Taking an honest and open approach, they discuss the challenge of balancing the demands of being professional, committed writers while simultaneously facing expectations from society, as women, to spend time and energy on nurturing, supporting, and caring for others. They also discuss fame and the desire/necessity for privacy and invisibility from the public eye, as well as the ups and downs of writing fiction and dedicating themselves to this craft.
“We should be miked whenever we’re together.”
“You have to write the thing that causes a revolution in your mind. …The thing that makes your heart race, that makes the hair stand up on the back of your neck, that you can’t not write.”

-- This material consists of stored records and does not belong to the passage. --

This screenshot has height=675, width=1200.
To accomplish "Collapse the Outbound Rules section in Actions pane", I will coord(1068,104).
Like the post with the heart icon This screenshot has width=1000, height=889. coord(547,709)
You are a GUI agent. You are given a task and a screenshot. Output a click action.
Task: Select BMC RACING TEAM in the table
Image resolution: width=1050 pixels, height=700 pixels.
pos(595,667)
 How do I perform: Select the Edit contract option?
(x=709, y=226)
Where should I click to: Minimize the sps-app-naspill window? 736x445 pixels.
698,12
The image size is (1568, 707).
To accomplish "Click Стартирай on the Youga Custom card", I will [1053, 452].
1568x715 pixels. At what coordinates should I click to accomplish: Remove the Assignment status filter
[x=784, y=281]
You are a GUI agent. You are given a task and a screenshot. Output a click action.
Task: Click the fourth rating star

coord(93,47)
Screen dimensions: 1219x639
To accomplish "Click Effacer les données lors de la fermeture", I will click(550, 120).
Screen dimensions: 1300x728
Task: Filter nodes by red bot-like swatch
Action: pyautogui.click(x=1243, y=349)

Ann Patchett is the author of seven novels and three books of nonfiction, including The Magician’s Assistant, Bel Canto, State of Wonder, Truth & Beauty, and This is the Story of a Happy Marriage. Her Books have been both New York Times Notable Books and New York Times bestsellers. Her work has been translated into more than thirty languages. In November of 2011, she opened Parnassus Books in Nashville, Tennessee, with her business partner Karen Hayes. She has since become a spokesperson for independent booksellers, championing books and bookstores publicly. In 2012 she was named by Time magazine as one of the 100 Most Influential People in the World.
Elizabeth Gilbert was born and raised in rural Connecticut, living on her family’s Christmas tree farm. She is best known for her memoir, Eat, Pray, Love, which was also turned into a blockbuster Hollywood film. The memoir was an international bestseller, having sold more than 10 million copies in thirty different languages. In addition to her memoirs, biographies, and other works of nonfiction, she has also written two novels: Stern Men and The Signature of All Things. The Signature of All Things was recognized as a Best Book of 2013 in The New York Times.